Hay muchas historias de personas que “a priori” con una mirada muy chiquitita, muy a ras del suelo, tacharíamos de que este no es candidato de amar de Dios. “No, a este no…, porque mira lo que hace…”. Paciencia, espérate, espérate, tú reza por él y esa semilla que tú escondes, esa oración, es como una semilla escondida, nadie ve una oración, y a lo mejor, tú mueres sin ver el fruto, pero ninguna oración se pierde, será regada con otra oración, con otra oración y, a su tiempo, dará un melocotón. Pues, hay que confiar, nada se pierde.
A veces, el fruto de esas dificultades es nuestra propia conversión, es decir, yo quiero convertir a esta persona. Bueno, vas mal, vas muy mal encaminado, tú no vas a convertir a nadie. “¡Yo voy a hacer una película para convertir a la gente!”. No vas a convertir a nadie con tu película, a nadie. Esto me lo dijo un sacerdote cuando yo quería convertir al mundo entero. Y me dijo: “Que te quede claro: tú no vas a convertir a nadie, ni a ti mismo. Tú no tienes fuerza para sostener tu alma”. Entonces, ¿qué estamos haciendo aquí? ¿Teatro? No. El día que entiendas que Dios lo hace todo, no casi todo, todo, ese día tú empezarás a crecer, empezarás a convertirte a transformarte y, tal vez, Dios a través de ti transforme a otros, pero como tú pienses que tú vas a ser santo te vas a estrellar.
Para mí el ejemplo es muy muy claro, muy sencillo; hay dos modos de entregar la vida a Dios. Uno, como hace Pedro, que le dice a Jesús: “Yo (y le pone un YO bien grande en mayúsculas, luminoso) voy a dar mi vida por ti”. Y Jesús le contesta: “¿Que darás tu vida por mí? Tres veces me vas a negar hoy”. Yo le añado: “Para que te quede claro”. Que “yo no he venido a ser servido sino a servir”. “¿Cómo es que tú me vas a servir a mí, si soy yo quien te sirve a ti? Si te dejo sin gracia, tú te vas a caer tres veces”.
Y la amenaza va a ser muy sencilla, simplemente que una mujer te va a apuntar con el dedo y te va a decir: “Oye, ¿tú eres amigo de ese?”. “Bueno, yo…, sí, lo conozco, pero amigos no somos”. Esto es muy frecuente hoy en día. Si piensas: “Yo voy a dar la vida por Cristo”, no darás ni esto. La Virgen María no le dice al ángel: “Yo voy a dar, voy a hacer la voluntad de Dios, sí, dile a quien te envía que yo voy a hacer la voluntad del Padre”. Le dice: “Hágase en mí”. Yo que soy la esclava, hágase en mí. El protagonismo no está en el yo, está en lo que Él va hacer en mí. Y entonces dices: “Vale, ahora vas a recibir el Espíritu Santo, ahora sí”. Porque no es que tú te ganes a Dios, sino que le dejes actuar en ti y, por tanto, prescindes del resultado.

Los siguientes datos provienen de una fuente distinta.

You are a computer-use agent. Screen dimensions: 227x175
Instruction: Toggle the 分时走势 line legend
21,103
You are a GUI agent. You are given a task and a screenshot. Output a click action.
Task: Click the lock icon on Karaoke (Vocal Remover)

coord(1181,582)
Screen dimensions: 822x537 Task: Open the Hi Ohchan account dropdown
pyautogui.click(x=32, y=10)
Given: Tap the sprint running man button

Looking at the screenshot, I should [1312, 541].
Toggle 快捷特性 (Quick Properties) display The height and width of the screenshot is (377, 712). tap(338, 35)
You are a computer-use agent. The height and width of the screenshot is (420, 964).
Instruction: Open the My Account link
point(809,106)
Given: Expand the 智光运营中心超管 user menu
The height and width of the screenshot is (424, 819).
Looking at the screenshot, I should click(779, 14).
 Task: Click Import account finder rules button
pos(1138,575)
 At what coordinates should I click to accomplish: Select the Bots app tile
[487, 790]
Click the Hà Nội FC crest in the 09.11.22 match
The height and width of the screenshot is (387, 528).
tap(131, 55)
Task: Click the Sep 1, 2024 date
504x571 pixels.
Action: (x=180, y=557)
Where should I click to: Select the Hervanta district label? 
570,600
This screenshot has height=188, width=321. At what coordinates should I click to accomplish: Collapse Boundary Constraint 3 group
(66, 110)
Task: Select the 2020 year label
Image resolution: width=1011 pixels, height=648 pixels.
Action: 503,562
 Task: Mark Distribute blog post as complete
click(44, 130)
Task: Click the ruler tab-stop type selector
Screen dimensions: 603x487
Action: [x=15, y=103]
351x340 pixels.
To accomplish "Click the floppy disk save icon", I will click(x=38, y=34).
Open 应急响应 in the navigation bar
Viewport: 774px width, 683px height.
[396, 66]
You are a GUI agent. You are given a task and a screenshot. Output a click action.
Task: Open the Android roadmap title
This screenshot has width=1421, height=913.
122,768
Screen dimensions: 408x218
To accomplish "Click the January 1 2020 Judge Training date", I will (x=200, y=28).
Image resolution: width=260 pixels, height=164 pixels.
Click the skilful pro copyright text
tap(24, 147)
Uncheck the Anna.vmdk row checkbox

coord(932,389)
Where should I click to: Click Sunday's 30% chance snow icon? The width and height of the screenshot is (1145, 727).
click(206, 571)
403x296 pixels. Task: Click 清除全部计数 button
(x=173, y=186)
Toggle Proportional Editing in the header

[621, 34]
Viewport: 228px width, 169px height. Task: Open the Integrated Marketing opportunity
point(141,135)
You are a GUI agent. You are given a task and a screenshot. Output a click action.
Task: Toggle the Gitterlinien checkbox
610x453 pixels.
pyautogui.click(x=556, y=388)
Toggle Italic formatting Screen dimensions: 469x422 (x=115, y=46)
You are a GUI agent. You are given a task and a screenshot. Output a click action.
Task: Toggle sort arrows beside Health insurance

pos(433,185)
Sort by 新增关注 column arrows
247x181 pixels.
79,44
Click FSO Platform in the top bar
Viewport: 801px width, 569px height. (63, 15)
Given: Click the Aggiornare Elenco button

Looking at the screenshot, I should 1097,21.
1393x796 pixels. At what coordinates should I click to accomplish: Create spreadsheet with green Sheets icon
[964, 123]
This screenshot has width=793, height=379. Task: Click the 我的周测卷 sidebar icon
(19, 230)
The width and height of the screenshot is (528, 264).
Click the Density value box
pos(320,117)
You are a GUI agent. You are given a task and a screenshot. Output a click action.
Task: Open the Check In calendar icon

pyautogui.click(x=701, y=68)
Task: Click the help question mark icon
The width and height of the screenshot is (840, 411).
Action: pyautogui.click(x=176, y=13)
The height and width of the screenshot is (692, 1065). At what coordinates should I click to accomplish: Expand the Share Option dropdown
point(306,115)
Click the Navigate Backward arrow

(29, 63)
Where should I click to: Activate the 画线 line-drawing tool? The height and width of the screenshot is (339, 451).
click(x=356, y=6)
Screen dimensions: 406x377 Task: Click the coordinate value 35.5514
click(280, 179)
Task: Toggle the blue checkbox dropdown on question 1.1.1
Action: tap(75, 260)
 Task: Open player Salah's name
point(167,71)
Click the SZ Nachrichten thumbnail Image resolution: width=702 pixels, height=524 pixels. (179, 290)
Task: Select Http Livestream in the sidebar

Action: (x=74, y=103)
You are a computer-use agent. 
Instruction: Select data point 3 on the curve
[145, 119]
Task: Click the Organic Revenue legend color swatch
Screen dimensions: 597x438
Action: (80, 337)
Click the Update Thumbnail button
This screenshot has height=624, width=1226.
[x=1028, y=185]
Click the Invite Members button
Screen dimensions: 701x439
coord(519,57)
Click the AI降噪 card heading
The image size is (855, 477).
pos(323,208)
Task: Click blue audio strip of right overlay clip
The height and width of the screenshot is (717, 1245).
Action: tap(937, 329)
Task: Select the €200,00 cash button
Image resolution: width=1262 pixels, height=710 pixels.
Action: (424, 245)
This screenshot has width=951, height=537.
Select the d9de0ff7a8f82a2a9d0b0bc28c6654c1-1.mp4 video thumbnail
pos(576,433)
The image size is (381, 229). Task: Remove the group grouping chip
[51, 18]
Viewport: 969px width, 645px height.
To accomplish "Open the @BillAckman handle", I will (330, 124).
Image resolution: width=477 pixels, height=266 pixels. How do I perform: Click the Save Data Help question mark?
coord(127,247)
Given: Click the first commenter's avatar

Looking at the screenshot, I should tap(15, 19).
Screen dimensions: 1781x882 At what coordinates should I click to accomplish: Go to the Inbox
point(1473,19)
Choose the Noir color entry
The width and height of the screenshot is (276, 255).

Nos obsesionan los resultados, es la cultura del éxito: si tenemos mucha audiencia, si tenemos muchos espectadores, si hablan bien de nosotros, si vemos conversiones… Pero el resultado, primero, es mi propia conversión, mi propia conversión.
Y si esas dificultades, esa falta de fruto, me facilitan el camino a la humildad, es decir, al reconocimiento de que yo no puedo, “¡guau!, el fruto ha merecido la pena. Si luego, cuando hay frutos, no le robas a Dios la gloria que le pertenece, sino que reconoces que tú no has conseguido una sola conversión, vale, entonces, puede haber conversiones; y todo el proceso es ese. Es realmente soltar el freno para que Dios actúe, primero en cada uno de nosotros y luego en otras personas, y aplaudir, nos pasamos el día aplaudiendo, alabar a Dios. Aplaudir a Dios es alabar su obra. Pues aplaudamos la acción de Dios en el mundo.